En face confocal microscopy of murine aortas demonstrated that the PPARdelta-selective ligand GW501516 induced endothelial haem oxygenase-1 expression. In vitro PPARdelta ligands induced a significant increase in haem oxygenase-1 mRNA, protein, and enzyme activity, resulting in enhanced human endothelial cell protection against cellular stress induced by hydrogen peroxide or leptin. Moreover, adenoviral-mediated overexpression of haem oxygenase-1 increased PPARdelta promoter activity and mRNA levels, amplifying the effect of PPARdelta ligands through a positive feedback loop. Mutation of PPAR response element binding sites in the haem oxygenase-1 promoter/enhancer region revealed haem oxygenase-1 to be a direct PPARdelta target gene. Inhibition of either haem oxygenase-1 or PPARdelta abrogated PPARdelta ligand-induced endothelial cytoprotection.
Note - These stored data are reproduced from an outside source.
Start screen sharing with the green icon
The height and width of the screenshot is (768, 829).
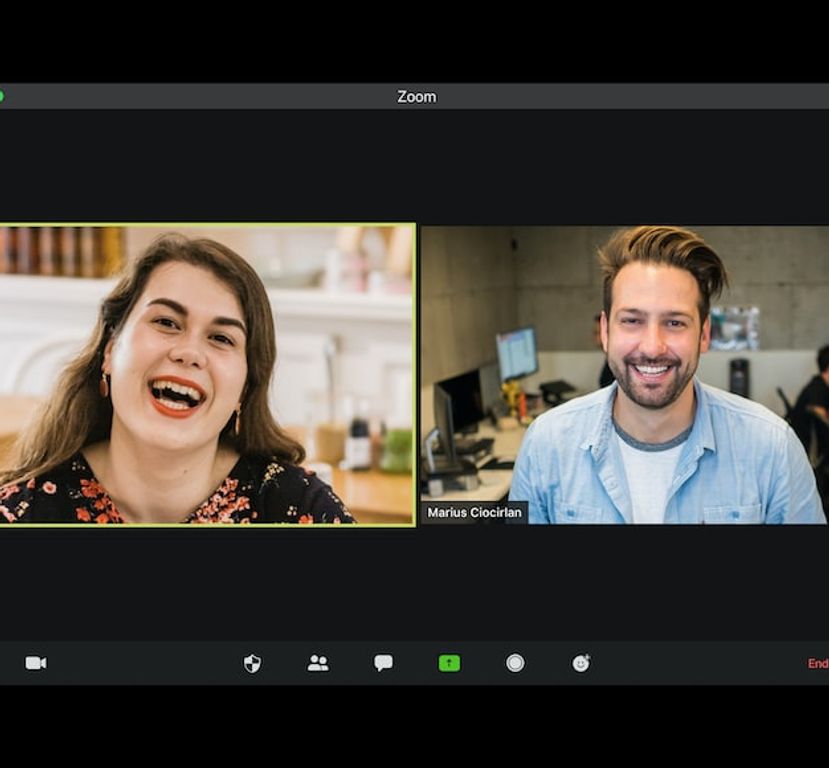(448, 663)
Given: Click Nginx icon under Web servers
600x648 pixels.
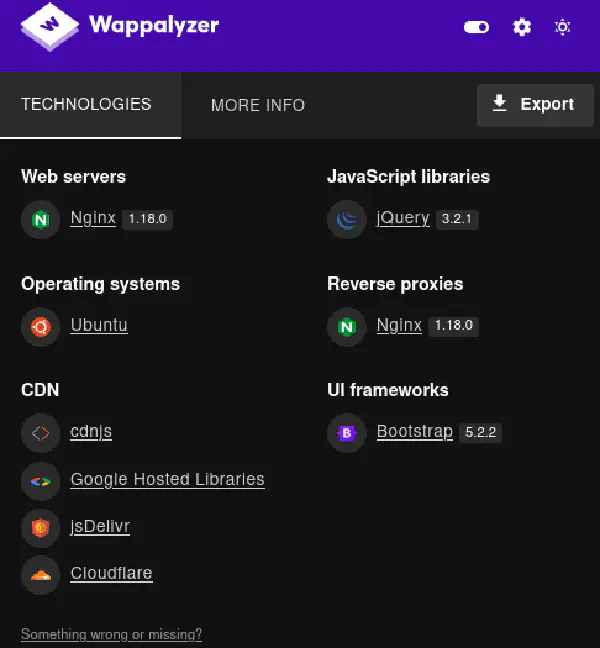Looking at the screenshot, I should (x=40, y=219).
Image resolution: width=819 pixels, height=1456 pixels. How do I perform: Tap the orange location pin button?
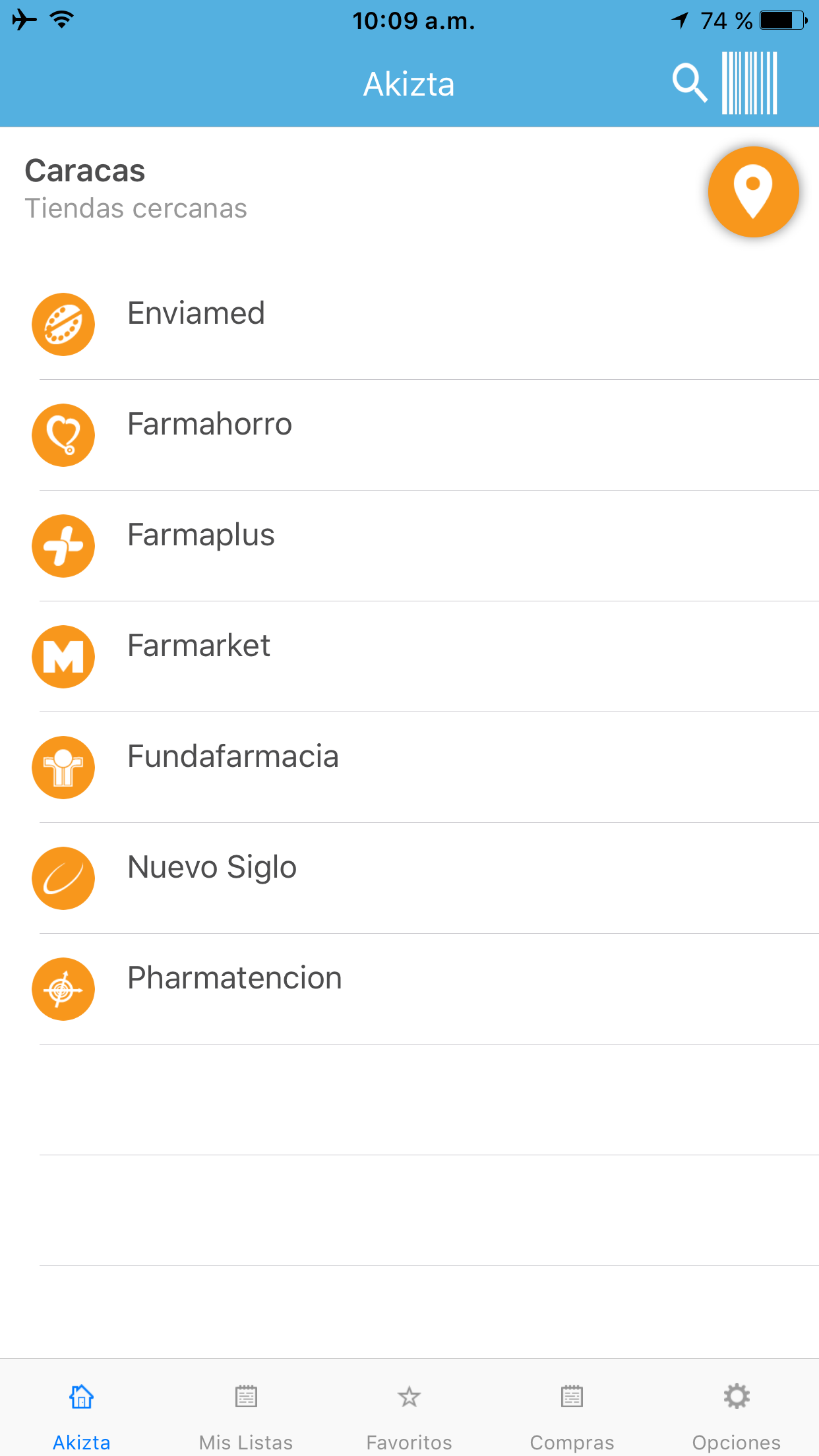click(x=753, y=192)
Furthermore, siRNA depletion of PGC1alpha demonstrated that this co-regulator acts as an essential PPARdelta transcriptional co-activator for haem oxygenase-1 induction by PPARdelta ligands and its subsequent cytoprotective actions.

CONCLUSION

We have identified an important relationship between PPARdelta, PGC1alpha, and haem oxygenase-1, demonstrating that haem oxygenase-1 induction plays an important role in cytoprotective actions of PPARdelta ligands in vascular endothelium. In light of the protective effects of haem oxygenase-1 against atherogenesis, we suggest that PPARdelta represents a potentially important therapeutic target in the vasculature.